O texto determina que produtos como chocolate, cacau em pó e achocolatados deverão obedecer a percentuais mínimos de cacau em sua composição. No caso das barras de chocolate, por exemplo, será exigido ao menos 35% de sólidos de cacau, além de critérios específicos para a manteiga de cacau e outros componentes. Já o chocolate ao leite deverá conter no mínimo 25% de cacau, enquanto o chocolate branco precisará ter pelo menos 20% de manteiga de cacau.
A proposta também obriga que as embalagens informem de forma clara o percentual total de cacau presente no produto, medida que pretende evitar que consumidores sejam induzidos a erro ao comprar itens com baixo teor do ingrediente.
Além de padronizar a fabricação, o projeto estabelece limites para o uso de outras gorduras vegetais e define critérios técnicos para diferentes categorias de produtos derivados do cacau.

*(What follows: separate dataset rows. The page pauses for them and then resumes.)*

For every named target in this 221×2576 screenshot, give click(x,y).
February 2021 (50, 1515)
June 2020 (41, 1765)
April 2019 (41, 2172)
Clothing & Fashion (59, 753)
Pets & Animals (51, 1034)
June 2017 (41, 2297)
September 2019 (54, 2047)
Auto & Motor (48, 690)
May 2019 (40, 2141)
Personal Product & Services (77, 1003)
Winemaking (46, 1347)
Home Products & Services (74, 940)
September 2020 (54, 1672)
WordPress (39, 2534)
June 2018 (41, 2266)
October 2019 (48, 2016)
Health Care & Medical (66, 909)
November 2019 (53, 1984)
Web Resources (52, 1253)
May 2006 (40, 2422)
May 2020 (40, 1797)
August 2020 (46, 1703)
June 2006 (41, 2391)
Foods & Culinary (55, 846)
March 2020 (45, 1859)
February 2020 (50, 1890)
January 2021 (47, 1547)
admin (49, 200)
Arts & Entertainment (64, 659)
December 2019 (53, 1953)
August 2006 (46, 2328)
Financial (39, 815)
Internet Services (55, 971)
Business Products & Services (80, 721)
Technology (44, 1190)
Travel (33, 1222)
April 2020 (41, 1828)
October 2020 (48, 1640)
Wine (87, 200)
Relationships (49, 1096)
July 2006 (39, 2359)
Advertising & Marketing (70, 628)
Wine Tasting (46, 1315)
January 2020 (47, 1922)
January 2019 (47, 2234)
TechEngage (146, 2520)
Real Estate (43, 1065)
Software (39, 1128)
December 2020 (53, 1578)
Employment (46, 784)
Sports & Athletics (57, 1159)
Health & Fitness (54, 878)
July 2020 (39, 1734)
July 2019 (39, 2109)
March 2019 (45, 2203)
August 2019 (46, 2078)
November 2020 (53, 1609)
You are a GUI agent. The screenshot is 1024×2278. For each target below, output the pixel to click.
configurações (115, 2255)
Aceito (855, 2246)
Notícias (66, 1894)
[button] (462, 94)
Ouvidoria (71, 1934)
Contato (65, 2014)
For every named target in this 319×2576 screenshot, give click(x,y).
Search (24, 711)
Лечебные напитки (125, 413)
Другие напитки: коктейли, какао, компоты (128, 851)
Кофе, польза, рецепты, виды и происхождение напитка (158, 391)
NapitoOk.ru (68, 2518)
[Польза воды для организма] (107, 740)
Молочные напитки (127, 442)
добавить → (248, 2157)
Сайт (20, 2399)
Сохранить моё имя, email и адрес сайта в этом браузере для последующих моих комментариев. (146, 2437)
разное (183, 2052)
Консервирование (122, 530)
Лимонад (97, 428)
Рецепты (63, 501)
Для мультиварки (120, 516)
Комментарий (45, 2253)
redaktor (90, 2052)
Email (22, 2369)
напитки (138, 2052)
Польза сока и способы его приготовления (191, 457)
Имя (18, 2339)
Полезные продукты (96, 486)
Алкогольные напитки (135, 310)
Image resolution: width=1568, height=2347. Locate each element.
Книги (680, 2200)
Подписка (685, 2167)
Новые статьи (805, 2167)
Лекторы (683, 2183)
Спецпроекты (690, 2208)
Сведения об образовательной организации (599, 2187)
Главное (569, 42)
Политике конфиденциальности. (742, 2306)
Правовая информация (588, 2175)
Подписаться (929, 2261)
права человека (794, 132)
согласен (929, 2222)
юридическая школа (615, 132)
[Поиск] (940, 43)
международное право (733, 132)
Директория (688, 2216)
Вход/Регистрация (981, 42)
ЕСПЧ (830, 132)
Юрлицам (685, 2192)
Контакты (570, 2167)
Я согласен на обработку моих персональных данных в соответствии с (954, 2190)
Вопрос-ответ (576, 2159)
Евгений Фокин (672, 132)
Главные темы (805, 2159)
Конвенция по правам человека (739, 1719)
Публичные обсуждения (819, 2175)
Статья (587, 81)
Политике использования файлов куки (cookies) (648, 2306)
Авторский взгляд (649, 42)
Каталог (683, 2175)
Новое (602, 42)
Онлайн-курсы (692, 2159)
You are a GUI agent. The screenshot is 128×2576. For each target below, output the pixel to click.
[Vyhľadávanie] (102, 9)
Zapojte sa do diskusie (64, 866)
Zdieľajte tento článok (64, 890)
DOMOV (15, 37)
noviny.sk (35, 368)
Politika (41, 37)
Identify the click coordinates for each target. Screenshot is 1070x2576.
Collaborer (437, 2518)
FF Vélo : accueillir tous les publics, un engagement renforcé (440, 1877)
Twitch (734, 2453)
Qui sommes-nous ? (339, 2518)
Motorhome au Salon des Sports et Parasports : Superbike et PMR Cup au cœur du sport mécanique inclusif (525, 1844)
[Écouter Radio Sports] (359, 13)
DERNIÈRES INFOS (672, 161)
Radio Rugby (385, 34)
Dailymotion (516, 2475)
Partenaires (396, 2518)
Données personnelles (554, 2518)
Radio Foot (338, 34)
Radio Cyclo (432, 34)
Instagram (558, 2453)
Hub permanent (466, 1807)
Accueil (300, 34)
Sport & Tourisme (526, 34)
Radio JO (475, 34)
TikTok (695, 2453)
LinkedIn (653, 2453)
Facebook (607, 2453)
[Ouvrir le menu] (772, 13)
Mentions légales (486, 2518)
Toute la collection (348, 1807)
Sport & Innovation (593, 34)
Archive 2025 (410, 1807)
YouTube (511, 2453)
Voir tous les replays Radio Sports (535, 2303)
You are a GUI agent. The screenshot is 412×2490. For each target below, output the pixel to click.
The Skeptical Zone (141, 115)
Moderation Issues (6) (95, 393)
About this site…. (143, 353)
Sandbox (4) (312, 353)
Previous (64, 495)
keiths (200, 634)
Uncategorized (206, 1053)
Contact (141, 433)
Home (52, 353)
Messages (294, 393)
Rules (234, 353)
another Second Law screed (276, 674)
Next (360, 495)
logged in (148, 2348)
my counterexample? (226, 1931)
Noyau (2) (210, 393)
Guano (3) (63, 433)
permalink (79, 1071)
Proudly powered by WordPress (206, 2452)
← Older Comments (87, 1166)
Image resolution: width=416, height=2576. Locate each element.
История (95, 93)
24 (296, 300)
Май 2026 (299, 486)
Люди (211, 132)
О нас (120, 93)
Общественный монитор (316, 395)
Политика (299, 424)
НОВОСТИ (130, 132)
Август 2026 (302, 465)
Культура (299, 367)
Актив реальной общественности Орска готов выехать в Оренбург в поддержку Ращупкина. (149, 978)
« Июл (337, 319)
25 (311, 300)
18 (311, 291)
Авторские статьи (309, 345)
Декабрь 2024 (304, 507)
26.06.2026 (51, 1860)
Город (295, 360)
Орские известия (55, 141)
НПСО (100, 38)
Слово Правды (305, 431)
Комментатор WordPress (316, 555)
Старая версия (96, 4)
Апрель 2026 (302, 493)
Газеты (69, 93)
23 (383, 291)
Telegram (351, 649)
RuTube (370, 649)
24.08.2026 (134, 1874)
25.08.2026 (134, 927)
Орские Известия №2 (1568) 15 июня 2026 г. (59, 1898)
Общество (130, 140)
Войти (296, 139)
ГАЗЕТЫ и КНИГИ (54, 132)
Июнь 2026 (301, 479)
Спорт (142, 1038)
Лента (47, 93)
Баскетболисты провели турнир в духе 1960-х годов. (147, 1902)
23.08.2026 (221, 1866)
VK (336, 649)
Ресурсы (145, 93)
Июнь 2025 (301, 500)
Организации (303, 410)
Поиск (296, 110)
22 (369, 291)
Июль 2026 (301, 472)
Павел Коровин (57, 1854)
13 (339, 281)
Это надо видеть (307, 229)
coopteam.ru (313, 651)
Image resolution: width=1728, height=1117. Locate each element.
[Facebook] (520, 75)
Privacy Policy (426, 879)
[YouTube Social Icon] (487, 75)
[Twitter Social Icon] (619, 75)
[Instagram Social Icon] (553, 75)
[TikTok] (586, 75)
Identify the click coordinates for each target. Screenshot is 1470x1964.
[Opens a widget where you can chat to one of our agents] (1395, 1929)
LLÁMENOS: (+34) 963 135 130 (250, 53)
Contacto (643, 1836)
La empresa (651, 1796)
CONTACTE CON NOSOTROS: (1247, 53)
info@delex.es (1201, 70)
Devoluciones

Empresas que descumprirem as regras poderão sofrer sanções previstas na legislação sanitária e no Código de Defesa do Consumidor.
Durante a tramitação, parlamentares destacaram que a medida pode impulsionar a cadeia produtiva do cacau, especialmente em estados como Bahia e Pará, principais polos do setor no país. A expectativa é que a regulamentação contribua para valorizar produtores nacionais, estimular a geração de empregos e reduzir a dependência de importações.